Vor allem aber lehnte Grünewald es im Mai ab, den Reviervertrag 2.0 mit der Landesregierung zu unterzeichnen. Darin steht, wie man den Strukturwandel im Rheinischen Braunkohlerevier bis 2030 regeln will. Es geht um die Energieversorgung. Das Papier entstand zwar unter Beteiligung der Kölner, aber nun sah man dort die Wettbewerbsfähigkeit der Unternehmen und damit den gesamten Standort in ernsthafter Gefahr, wie es in einer Stellungnahme der IHK heißt. Also verweigerte man die Zustimmung.

Pikant dabei: Grünewald ist (oder war, das ist nicht ganz klar) Vize-Präsidentin des IHK-Landesverbands. Weil sie aber über Kreuz mit allen anderen ist, legte man ihr nahe, das Amt niederzulegen. Was dann folgte, ist ebenfalls höchst kurios: Die einen behaupten, Grünewald habe vorgeschlagen, das Amt zu behalten, aber an Sitzungen nicht mehr teilzunehmen. Andererseits hieß es dann, sie habe gemeinsam mit ihrem Geschäftsführer Vetterlein entschieden, dass die Kölner gleich ganz aus dem Verband austreten. „Ein bundesweit einmaliger Streit“, sagte ein Fachmann dem „Kölner Stadt-Anzeiger“.

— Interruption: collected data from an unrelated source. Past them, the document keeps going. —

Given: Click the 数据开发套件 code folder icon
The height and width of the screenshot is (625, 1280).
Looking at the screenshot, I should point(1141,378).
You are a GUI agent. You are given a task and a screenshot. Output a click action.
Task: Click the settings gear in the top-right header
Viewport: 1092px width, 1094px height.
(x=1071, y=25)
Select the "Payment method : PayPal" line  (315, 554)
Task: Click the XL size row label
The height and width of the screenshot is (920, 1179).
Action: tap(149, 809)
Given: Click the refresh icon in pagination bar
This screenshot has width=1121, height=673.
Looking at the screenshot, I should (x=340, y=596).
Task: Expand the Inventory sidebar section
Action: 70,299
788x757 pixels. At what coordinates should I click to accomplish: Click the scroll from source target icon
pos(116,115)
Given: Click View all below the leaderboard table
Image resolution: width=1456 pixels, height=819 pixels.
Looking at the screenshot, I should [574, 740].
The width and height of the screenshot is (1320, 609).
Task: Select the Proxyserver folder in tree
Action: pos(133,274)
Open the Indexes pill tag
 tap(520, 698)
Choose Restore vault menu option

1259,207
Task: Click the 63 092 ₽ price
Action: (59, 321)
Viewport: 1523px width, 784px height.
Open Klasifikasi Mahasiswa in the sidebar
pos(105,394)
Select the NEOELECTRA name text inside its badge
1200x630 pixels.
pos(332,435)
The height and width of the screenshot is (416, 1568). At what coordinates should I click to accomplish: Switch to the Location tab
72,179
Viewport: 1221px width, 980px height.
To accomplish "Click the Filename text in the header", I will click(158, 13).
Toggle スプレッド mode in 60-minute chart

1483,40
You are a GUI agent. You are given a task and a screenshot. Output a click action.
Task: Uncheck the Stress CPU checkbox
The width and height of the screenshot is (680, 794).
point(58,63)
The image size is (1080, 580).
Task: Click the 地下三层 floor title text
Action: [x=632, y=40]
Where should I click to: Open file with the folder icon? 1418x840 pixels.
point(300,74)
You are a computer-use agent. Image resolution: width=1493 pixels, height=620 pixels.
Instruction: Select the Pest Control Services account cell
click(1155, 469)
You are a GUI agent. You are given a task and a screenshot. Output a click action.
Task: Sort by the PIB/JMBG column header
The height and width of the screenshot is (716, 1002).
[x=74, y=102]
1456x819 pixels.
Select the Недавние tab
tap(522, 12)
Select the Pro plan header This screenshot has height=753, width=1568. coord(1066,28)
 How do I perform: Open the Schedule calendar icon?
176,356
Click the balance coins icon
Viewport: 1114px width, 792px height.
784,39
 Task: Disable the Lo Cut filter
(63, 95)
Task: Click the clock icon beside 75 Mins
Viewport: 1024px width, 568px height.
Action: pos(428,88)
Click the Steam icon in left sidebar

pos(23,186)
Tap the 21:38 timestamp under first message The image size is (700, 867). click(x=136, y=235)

Das sehen auch die anderen Kammerführungen so. Zwei Präsidentinnen fuhren nach Köln und versuchten, Grünewald wieder auf Linie zu bringen – vergebens. Intern sagt man, selbst über Jahre gepflegte Kooperationen würden unterbunden und Mitarbeitern nahegelegt, für Kollegen aus anderen Bezirken nicht mehr erreichbar zu sein.

Insgesamt ist man nur noch genervt von der 50-Jährigen, der man nun unterstellt, nicht an den eigentlichen Zielen der Kammer – Vertretung der Wirtschaft gegenüber der Politik – interessiert zu sein, sondern nur an der eigenen Karriere und der persönlichen Außenwirkung dieser in Köln so mächtigen Position. Manche unterstellen ihr sogar, in Köln eine politische Karriere anzustreben, und zwar das Amt der Oberbürgermeisterin. Offene Kritik ist allerdings bisher unterblieben, man streitet – wie eine große Familie – lautstark, aber unter sich.

Der Präsident der Düsseldorf IHK, Andreas Schmitz, lehnte daher auch jeden Kommentar zu dem Thema ab. Aber aus dem Umfeld der hiesigen Kammer hört man, dass Schmitz fassungslos ist und „keinen Bock auf solche Spielchen“ habe.

Das Ganze hat indes einen ernsthaften Hintergrund. Die Kammern sind derzeit eh in einer schwierigen Lage und hängen von einem klaren, geeinten Auftritt ab, um durchzusetzen, was für sie und ihre (Zwangs-)Mitglieder wichtig ist. Kooperieren sie nicht, bröckelt diese Front. Das mindert die Schlagkraft und richtet verheerenden Imageschaden an.

Das sehen offenbar auch große Kölner Unternehmen so und haben sich aus Gremien der dortigen Kammer zurückgezogen. Ob sie ihren Einfluss geltend machen und 2024, wenn Grünewald sich zur Wahl stellen muss, einen Gegenkandidaten ins Rennen schicken und stärken, wird von außen gehofft. Einfluss will und kann niemand nehmen: „Das müssen die Kölner selbst lösen“, sagt ein Düsseldorfer Kenner der Szene.

Sollte sich nun ein Geschichtskenner an die Schlacht von Worringen 1288 erinnert fühlen, so gibt es da kurioserweise tatsächlich Parallelen. Damals gab es den Kölner Erzbischof Siegfried von Westerburg, der nicht nur zahlreiche Mächtige aus dem Umland gegen sich aufbrachte, sondern auch Teile des damals mächtigen Kölner Bürgertums. Die Entscheidungsschlacht bei Worringen verlor er. Düsseldorf bekam die Stadtrechte, wuchs, erblühte und wurde zur Konkurrenz des bis dato übermächtigen Kölns.